Orthogenesis, orthogenetic evolution, progressive evolution or autogenesis, is the hypothesis that life has an innate tendency to move in a unilinear fashion due to some internal or external "driving force". The hypothesis is based on essentialism and cosmic teleology and proposes an intrinsic drive which slowly transforms species. George Gaylord Simpson (1953) in an attack on orthogenesis called this mechanism "the mysterious inner force". Classic proponents of orthogenesis have rejected the theory of natural selection as the organising mechanism in evolution, and theories of speciation for a rectilinear model of guided evolution acting on discrete species with "essences". The term orthogenesis was popularised by Theodor Eimer, though many of the ideas are much older (Bateson 1909).^[1]

No Goal

Orthogennsis does not postulate a goal. Though it proceeds in a linear fashion driven by some internal mechanism, it does not have a goal.

Many sources mix this heterodox view of evolution with another - that evolution is proceeding to some long term or ultimate goal; the result are definitions that state "orthogenesis proposes that evolution moves in a unilinear fashion towards a perfect goal". While it is true that early and famous examples of orthogenesis often conflated these two ideas (e.g. Jean-Baptiste Lamarck's theory of evolution), and that these two ideas are buried just below the surface of Intelligent design, it is important to recognize that these are in fact two separate ideas that are rejected by mainstream science.: the latter idea of goal-oriented evolution is better understood as a form of teleology.

The distinction can be seen when we recognize that orthogenesis is inherent in the theories of German biologist Ernst Haeckel and American paleontologist Richard Swann Lull. Both scientists proposed mechanisms whereby evolution proceeded in unilinear fashion, but neither saw goals (instead they made pseudo-scientific appeals to unknown genetic driving processes).

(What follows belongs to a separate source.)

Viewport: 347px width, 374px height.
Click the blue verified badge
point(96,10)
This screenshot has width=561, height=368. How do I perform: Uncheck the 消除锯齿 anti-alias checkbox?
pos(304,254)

Noticing this is important, because similar flaws recurrently resurface at the fringes of science (typically taking the form of new, mysterious molecular drives that supposedly are pushing phenotypic evolution in certain directions or forcing the formation of new species).

Origins

The orthogenesis hypothesis had a significant following in the 19th century when a number of evolutionary mechanisms, such as Lamarckism, were being proposed. Jean-Baptiste Lamarck himself accepted the idea, and it had a central role in his theory of inheritance of acquired characteristics, the hypothesised mechanism of which resembled the "mysterious inner force" of orthogenesis. Other proponents of orthogenesis included Leo Berg, philosopher Henri Bergson and, for a time, the paleontologist Henry Fairfield Osborn. Orthogenesis was particularly accepted by paleontologists who saw in their fossils a directional change, and in invertebrate paleontology thought there was a gradual and constant directional change. Those who accepted orthogenesis in this way, however, did not necessarily accept that the mechanism that drove orthogenesis was teleological. In fact, Darwin himself rarely used the term "evolution" now so commonly used to describe his theory, because in Darwin's time, evolution usually was associated some sort of progressive process like orthogenesis, and this had been common usage since at least 1647.^[2]

Comparison of Theories

Collapse of the hypothesis

The orthogenesis hypothesis began to collapse when it became clear that it could not explain the patterns found by paleontologists in the fossil record, which was non-linear with many complications. The hypothesis was generally abandoned when no mechanism could be found that would account for the process, and the theory of evolution by natural selection became the prevailing theory of evolution. The modern evolutionary synthesis, in which the genetic mechanisms of evolution were discovered, refuted the hypothesis for good. As more was understood about these mechanisms it became obvious that there was no possible naturalistic way in which the newly discovered mechanism of heredity could be far-sighted or have a memory of past trends.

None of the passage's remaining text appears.